En una entrevista con EFE, la investigadora española Ana Gallegos, responsable del sistema de alerta rápida a nivel europeo para este tipo de estupefacientes, advirtió de "la falsa sensación " de seguridad que tienen muchos de sus consumidores debido a su fácil acceso a través de Internet o en tiendas especializadas.
El OEDT -cuya sede se encuentra en Lisboa- identificó 49 nuevas drogas en 2011, 8 más que un año antes y el doble que en 2010, tal y como señala el informe divulgado la semana pasada.
En la comercialización de esas sustancias estupefacientes ya está implicado, además, el crimen organizado y su producción crece "a un ritmo sin precedentes " según los registros del organismo.
Prueba de ello es el número de páginas web en las que se ha detectado que se venden estas sustancias psicoactivas, y que en apenas un año -de enero de 2011 a enero de 2012- aumentaron de 314 a 690, según Gallegos.
En su opinión, uno de los peligros que entraña esta nueva tendencia es su rápida propagación, tal y como se pudo ver en Inglaterra, donde la mefedrona (de efectos similares al éxtasis) pasó de ser desconocida a convertirse en la tercera droga más consumida " en pocos años ".
Se calcula que en torno a un 5 por ciento de los jóvenes europeos han probado en alguna ocasión este tipo de sustancias y parte de la "popularidad" de las nuevas drogas se debe también a que " en general son más baratas ", señala.

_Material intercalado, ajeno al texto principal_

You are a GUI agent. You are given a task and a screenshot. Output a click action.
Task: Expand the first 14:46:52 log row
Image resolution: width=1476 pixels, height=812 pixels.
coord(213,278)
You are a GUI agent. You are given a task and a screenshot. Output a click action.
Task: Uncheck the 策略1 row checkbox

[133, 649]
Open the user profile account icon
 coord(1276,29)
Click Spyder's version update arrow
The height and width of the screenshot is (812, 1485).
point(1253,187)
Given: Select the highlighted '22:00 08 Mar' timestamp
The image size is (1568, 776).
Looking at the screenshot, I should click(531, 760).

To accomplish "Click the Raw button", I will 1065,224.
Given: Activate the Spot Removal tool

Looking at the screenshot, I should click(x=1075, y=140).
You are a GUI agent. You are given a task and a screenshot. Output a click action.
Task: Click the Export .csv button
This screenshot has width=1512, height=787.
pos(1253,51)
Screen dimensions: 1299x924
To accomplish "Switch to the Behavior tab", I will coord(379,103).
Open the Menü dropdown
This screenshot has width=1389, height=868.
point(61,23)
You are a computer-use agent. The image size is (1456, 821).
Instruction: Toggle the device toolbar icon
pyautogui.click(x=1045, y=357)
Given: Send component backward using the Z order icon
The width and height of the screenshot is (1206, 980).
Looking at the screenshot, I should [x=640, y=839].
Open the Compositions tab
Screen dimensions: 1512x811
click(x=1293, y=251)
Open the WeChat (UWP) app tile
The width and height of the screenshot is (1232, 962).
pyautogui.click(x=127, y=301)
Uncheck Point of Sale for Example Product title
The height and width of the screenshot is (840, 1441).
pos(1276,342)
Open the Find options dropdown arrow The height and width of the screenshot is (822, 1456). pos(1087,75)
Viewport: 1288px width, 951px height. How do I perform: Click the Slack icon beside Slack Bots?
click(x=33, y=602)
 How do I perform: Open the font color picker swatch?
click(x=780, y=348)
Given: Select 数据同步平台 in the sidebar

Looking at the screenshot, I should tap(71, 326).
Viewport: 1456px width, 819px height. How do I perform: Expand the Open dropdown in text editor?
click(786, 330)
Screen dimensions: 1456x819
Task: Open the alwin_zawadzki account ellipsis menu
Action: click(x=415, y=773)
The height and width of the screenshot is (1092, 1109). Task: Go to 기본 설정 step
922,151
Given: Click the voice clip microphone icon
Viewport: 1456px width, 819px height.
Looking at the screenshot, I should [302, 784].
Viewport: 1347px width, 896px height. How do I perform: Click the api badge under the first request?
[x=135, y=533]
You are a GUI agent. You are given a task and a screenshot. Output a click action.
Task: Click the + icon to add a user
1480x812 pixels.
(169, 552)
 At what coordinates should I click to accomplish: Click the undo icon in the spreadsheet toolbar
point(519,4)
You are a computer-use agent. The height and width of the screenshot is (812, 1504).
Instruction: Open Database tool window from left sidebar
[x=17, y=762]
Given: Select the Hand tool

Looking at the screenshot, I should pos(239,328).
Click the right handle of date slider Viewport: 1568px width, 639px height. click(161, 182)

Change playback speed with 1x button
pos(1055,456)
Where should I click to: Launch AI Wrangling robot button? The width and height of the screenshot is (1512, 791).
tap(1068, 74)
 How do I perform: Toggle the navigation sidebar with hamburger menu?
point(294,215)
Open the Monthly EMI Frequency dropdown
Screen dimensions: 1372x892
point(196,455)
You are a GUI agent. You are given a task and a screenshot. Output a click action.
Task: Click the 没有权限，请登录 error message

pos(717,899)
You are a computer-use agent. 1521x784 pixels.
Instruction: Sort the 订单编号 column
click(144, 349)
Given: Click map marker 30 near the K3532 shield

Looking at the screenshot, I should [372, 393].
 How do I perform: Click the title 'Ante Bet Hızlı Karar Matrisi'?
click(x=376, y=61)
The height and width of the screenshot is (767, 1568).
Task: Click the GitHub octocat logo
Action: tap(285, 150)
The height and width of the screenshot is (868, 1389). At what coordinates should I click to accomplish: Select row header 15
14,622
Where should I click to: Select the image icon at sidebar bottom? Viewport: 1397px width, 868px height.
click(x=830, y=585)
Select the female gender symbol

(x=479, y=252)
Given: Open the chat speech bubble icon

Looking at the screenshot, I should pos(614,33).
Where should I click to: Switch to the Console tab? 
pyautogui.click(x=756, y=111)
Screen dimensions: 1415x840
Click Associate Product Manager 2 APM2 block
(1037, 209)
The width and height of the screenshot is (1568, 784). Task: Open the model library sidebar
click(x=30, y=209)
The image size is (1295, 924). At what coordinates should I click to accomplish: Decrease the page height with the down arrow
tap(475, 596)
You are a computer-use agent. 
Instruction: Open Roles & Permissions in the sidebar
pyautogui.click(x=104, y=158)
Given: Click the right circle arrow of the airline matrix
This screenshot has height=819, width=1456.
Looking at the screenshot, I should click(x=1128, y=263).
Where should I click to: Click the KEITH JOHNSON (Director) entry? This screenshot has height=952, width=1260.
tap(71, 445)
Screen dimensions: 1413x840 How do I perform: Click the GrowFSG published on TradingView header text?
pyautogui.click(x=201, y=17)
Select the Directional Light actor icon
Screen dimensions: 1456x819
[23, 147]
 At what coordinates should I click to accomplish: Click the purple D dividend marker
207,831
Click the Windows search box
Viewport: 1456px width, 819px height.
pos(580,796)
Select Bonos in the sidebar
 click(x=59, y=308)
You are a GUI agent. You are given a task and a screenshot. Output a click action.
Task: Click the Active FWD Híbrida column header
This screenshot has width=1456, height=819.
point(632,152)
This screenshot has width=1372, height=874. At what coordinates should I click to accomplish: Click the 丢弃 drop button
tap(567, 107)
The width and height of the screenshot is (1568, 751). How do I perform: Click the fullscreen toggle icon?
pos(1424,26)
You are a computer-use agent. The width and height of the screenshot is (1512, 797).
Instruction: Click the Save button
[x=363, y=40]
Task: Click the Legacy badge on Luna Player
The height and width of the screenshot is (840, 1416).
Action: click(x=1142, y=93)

El bajo precio para el consumidor contrasta, sin embargo, con los complejos medios y los elevados costes que conllevan los análisis que permiten detectar estas sustancias, que sólo pueden ser realizados por grandes laboratorios.
" En otras drogas utilizamos test muy básicos, pero éstas requieren personal especializado y el uso de material muy específico ", explica la investigadora española, natural de Figueres (Barcelona) y doctora en Química por la Universitat de Girona.
La primera señal de alerta suele llegar " de hospitales, cuerpos policiales, aeropuertos y aduanas ", dependiendo de los casos, aunque su análisis se remite a los laboratorios especializados.
" Hay muchas más de estas nuevas drogas en el mercado de las que nosotros encontramos. El trabajo de detectarlas no es tan fácil ", admite.
Entre sus consumidores se encuentran " jóvenes, estudiantes, gente que hace uso de ellas de forma esporádica en contextos relacionados con el ocio ", pero también los llamados " psiconautas ", personas normalmente de edades más avanzadas y que pretenden experimentar sensaciones probando lo último en sustancias psicotrópica.
La producción de estas nuevas drogas se aglutina sobre todo en China e India debido a sus menores costes de fabricación y se exportan posteriormente a Europa, donde "se distribuyen, empaquetan y venden ", según Gallegos.
La gran paradoja de la lucha contra el tráfico de estos estupefacientes radica en que muchos de ellos no son ilegales por escapar a las regulaciones vigentes porque no han sido detectados nunca antes.
Cuando se anuncian directamente como sales de baño, fertilizantes o incienso, por ser sustancias a priori no dirigidas al consumo humano, no se les pueden aplicar, además, las leyes que rigen el comercio de alimentos o de medicinas.
La investigadora española del OEDT subraya que conseguir la ilegalización de cualquier sustancia a nivel europeo exige un trabajo arduo.
" Hay que probar su toxicidad, que se haya extendido su uso y que redes criminales están implicadas en el negocio ", explica.
Los traficantes también utilizan otros subterfugios para crear nuevas drogas y escapar a los controles, entre ellos utilizar "pequeñas modificaciones en las estructuras químicas de medicamentos, como barbitúricos, sedativos o analgésicos".
" Los productores están muy bien informados de las medidas legales, e incluso en muchas páginas web algunas sustancias se venden en ciertos países y en otros no, en función de sus leyes ", advierte Gallegos.